-- Listed entries --
------------------------
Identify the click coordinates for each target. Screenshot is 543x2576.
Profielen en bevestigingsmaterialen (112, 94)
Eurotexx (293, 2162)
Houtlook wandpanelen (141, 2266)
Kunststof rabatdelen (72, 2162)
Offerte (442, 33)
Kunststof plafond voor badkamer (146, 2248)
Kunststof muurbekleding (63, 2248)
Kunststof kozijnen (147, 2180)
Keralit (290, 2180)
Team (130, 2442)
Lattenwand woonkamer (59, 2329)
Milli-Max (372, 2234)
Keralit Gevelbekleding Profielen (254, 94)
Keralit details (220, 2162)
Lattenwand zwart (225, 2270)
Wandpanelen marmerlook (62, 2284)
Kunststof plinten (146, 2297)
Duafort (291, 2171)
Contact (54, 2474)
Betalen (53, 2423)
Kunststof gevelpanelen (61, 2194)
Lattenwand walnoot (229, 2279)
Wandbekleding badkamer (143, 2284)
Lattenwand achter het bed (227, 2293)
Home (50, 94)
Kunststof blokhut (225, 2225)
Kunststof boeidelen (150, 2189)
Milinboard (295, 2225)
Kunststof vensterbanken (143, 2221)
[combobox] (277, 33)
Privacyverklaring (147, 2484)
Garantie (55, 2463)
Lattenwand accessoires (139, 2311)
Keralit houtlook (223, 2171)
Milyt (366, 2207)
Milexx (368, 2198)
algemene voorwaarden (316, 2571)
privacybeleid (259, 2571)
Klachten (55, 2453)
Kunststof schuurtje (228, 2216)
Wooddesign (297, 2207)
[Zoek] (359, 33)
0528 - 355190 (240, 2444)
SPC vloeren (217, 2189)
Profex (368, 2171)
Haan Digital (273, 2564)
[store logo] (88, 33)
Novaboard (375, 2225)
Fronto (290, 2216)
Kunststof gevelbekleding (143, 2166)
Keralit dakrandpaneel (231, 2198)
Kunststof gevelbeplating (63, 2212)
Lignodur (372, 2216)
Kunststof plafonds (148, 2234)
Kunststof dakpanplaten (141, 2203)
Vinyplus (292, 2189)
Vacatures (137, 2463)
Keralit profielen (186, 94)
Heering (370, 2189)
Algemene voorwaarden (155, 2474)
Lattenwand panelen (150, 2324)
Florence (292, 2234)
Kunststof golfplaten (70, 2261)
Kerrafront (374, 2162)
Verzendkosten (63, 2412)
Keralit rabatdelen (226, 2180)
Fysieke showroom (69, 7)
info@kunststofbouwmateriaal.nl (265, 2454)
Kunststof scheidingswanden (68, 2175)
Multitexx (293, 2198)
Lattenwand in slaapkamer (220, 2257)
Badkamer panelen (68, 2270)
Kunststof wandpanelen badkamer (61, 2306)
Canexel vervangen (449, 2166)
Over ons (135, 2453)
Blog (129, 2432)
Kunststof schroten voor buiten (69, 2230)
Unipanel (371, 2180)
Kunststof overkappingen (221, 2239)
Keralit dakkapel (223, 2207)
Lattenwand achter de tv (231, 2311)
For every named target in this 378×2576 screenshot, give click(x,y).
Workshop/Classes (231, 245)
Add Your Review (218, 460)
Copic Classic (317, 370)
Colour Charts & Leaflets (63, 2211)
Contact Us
------------------------
-- Direction --
Could you give the listing again from the line with "Lattenwand panelen (150, 2324)" through its end, substituting "Latwand" for every "Lattenwand" and leaving everything else unchanged?

-- Written response --
Latwand panelen (150, 2324)
Florence (292, 2234)
Kunststof golfplaten (70, 2261)
Kerrafront (374, 2162)
Verzendkosten (63, 2412)
Keralit rabatdelen (226, 2180)
Fysieke showroom (69, 7)
info@kunststofbouwmateriaal.nl (265, 2454)
Kunststof scheidingswanden (68, 2175)
Multitexx (293, 2198)
Latwand in slaapkamer (220, 2257)
Badkamer panelen (68, 2270)
Kunststof wandpanelen badkamer (61, 2306)
Canexel vervangen (449, 2166)
Over ons (135, 2453)
Blog (129, 2432)
Kunststof schroten voor buiten (69, 2230)
Unipanel (371, 2180)
Kunststof overkappingen (221, 2239)
Keralit dakkapel (223, 2207)
Latwand achter de tv (231, 2311)
For every named target in this 378×2576 screenshot, give click(x,y).
Workshop/Classes (231, 245)
Add Your Review (218, 460)
Copic Classic (317, 370)
Colour Charts & Leaflets (63, 2211)
Contact Us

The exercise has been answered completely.